*PLEASE NOTE: THIS INFORMATION IN NO WAY REPLACES A MEDICAL PROFESSIONAL’S RECOMMENDATION. CANES ARE NOT INTENDED TO BE USED LIKE A CRUTCH FOR FULL WEIGHT SUPPORT; CANES ARE INTENDED ONLY FOR BALANCE.
The sizing information below is the standard measurement for a walking cane. Some users may require a special length. As with any mobility device please see you doctor before sizing and use. Varying heel height of different shoes may change user's size.
When we refer to Cane sizing here we are actually talking about determining the correct length for a cane. There are several ways that can be used to do this.
The first and best way to do this is known as the "floor to wrist crease" technique and it offers the greatest control, the least strain and the best security. The intended cane user should be wearing their most comfortable walking shoes. Women should wear their most comfortable low heeled walking shoes (how to adjust for high heels will be discussed later on in this article). The cane user should be standing up straight with their arms hanging in a relaxed position and their eyes looking straight ahead. A second person is required to measure from the user's wrist crease to the floor with either a tape measure or a yardstick. This distance is the recommended length of your cane from tip to handle top. The wrist crease we are referring to is the one at the top of the palm. Establish this length to the nearest half-inch. As a rough test for accuracy, double this length and it should roughly approximate this person's height.
Now, for women using high heels, we offer the following. The difference in heel height between the walking shoe heel and the high heel must be added directly to the cane length. When a woman raises her heels in this way she also raises the crease in wrists the same amount. An adjustable cane can allow a woman to use a single cane for different heel heights. However, many women prefer to have different styles of canes for different heel heights.
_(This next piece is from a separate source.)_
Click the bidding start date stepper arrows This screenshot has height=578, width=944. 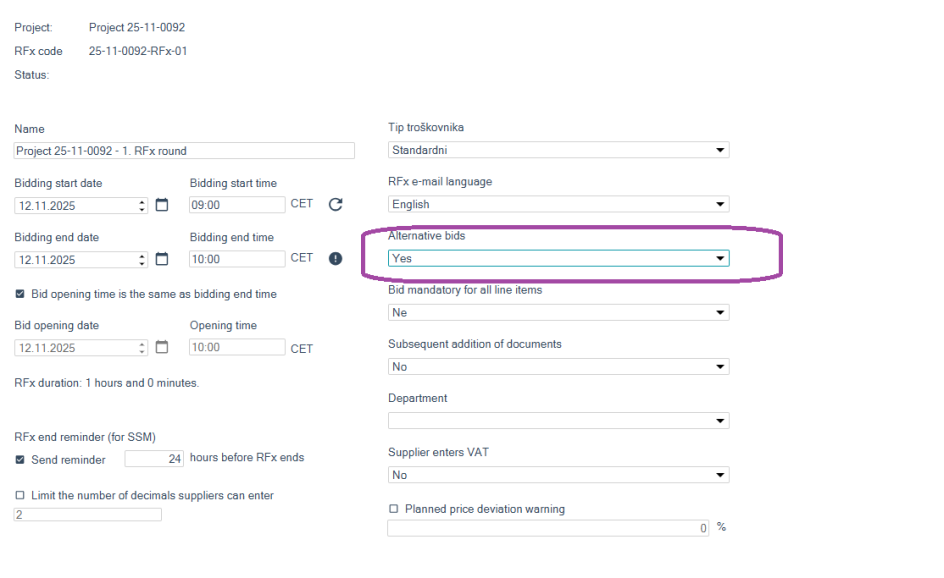(x=143, y=205)
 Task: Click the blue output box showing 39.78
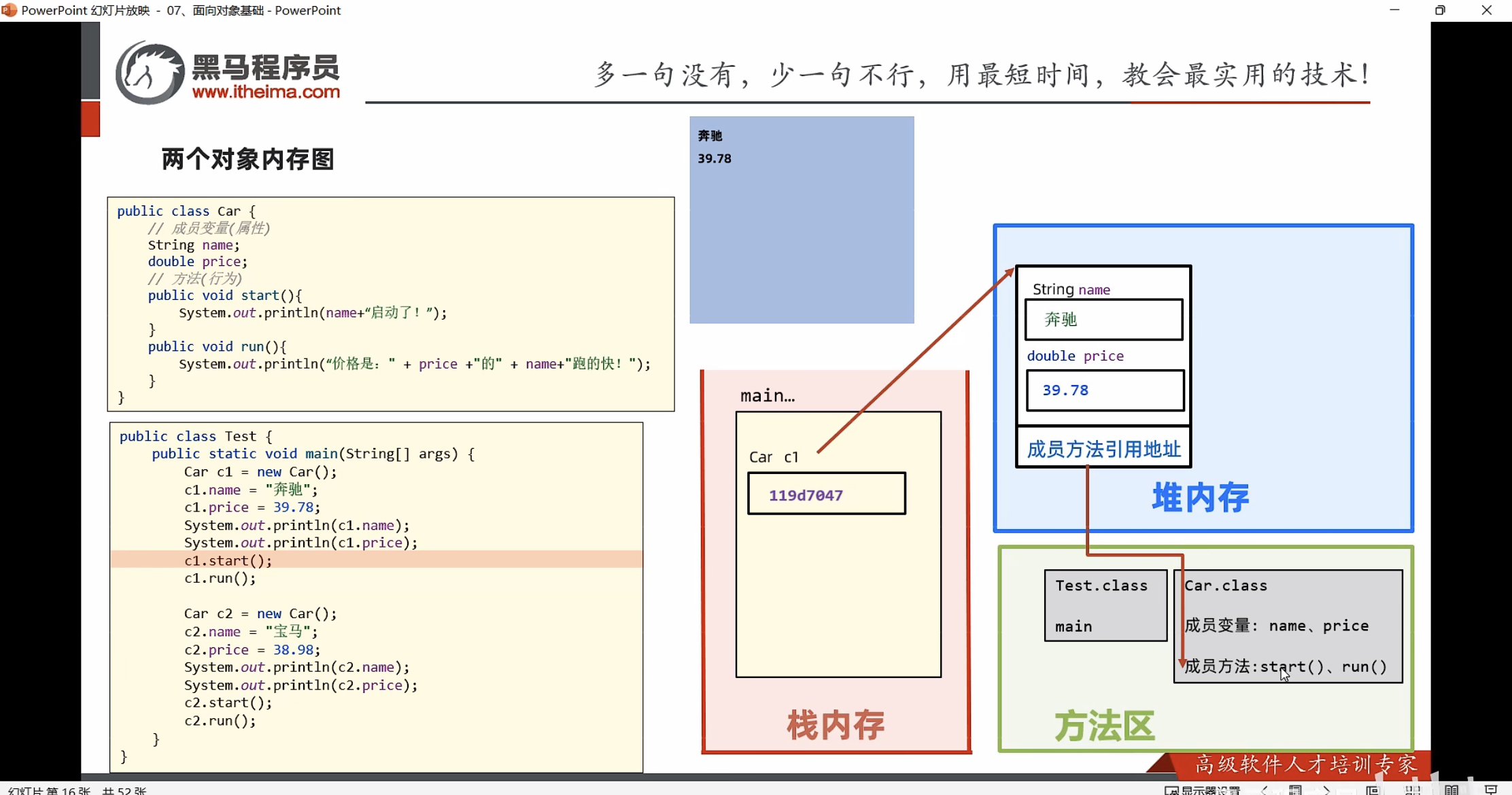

Another technique, for people who already have a properly fit came, is to measure from the tip to the lowest point on the cane handle.
Be sure the cane that is being copied produces an elbow flex of 15 to 20° when the user stands in a relaxed position holding the cane.
Yet another technique, which we do not recommend for final sizing, is to simply take a person's height in inches and divide it by two, and then 1/2 inch. This technique frequently produces the same result as the first technique, but certainly not in all cases.
You can use this technique if you intend to buy an adjustable cane that provides for sufficient up and down adjustment to compensate for small errors.